▶ **REQUIRED WORK**: Below are some records. Write out the lines from the one containing "Task: Select APP practice drill filter chip" to the last line, word for word, leaving out pictures.

Dataset entries
----------

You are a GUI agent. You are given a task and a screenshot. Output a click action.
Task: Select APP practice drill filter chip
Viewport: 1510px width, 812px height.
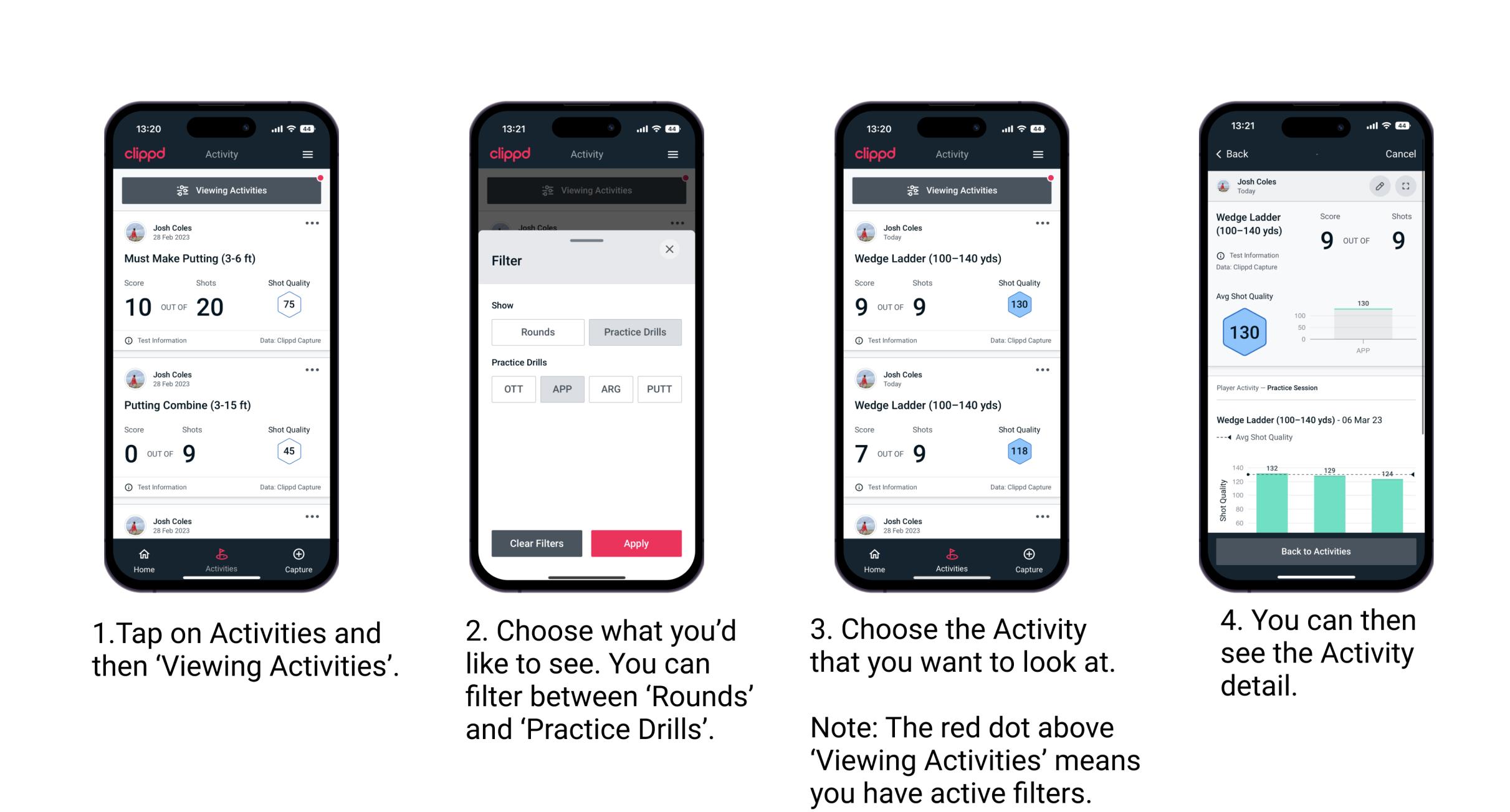(x=561, y=390)
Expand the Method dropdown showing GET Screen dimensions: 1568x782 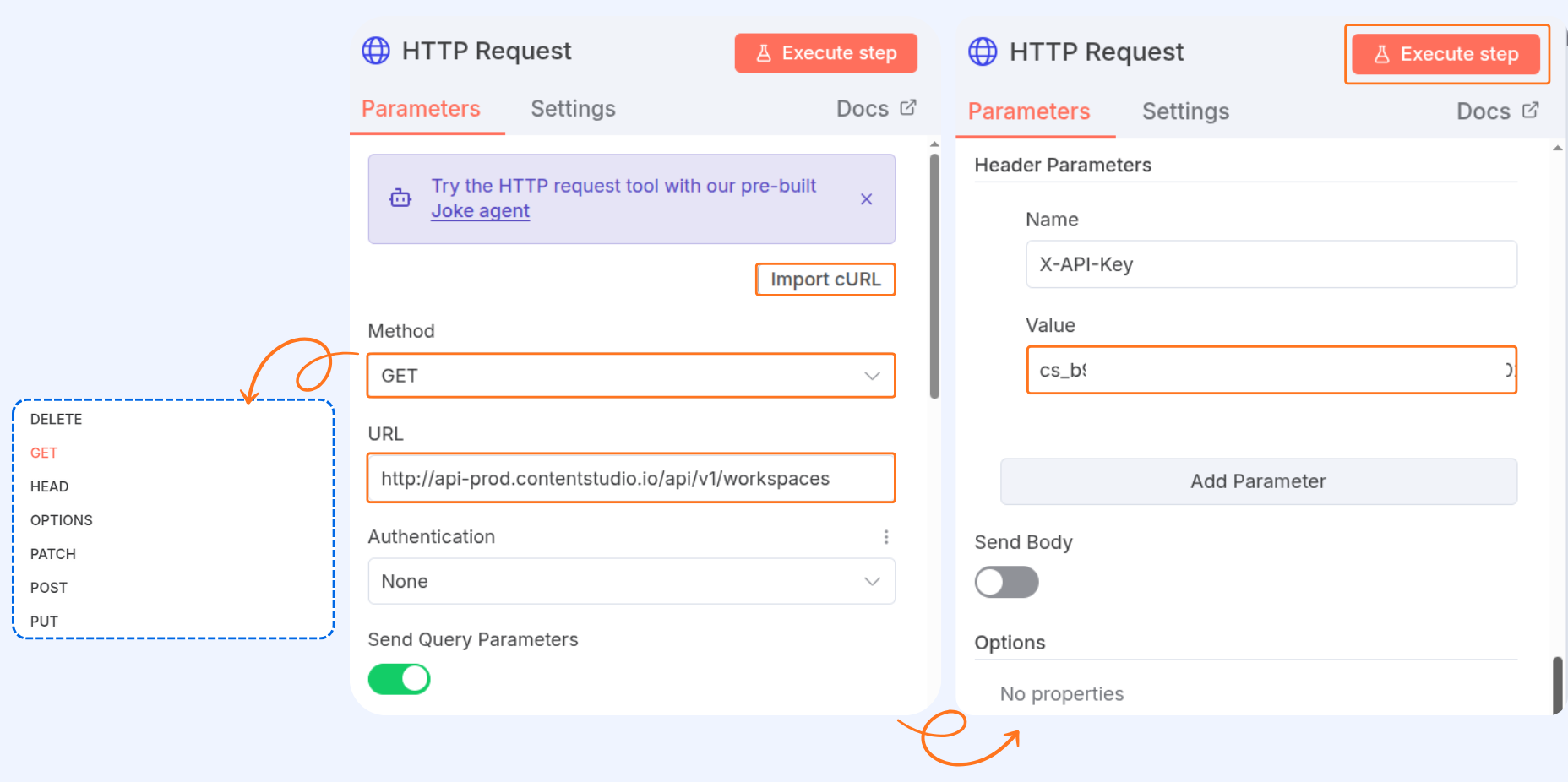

----------

▶ **EXERCISE ANSWER**:
Task: Select APP practice drill filter chip
Viewport: 1510px width, 812px height.
(x=561, y=390)
Expand the Method dropdown showing GET Screen dimensions: 1568x782 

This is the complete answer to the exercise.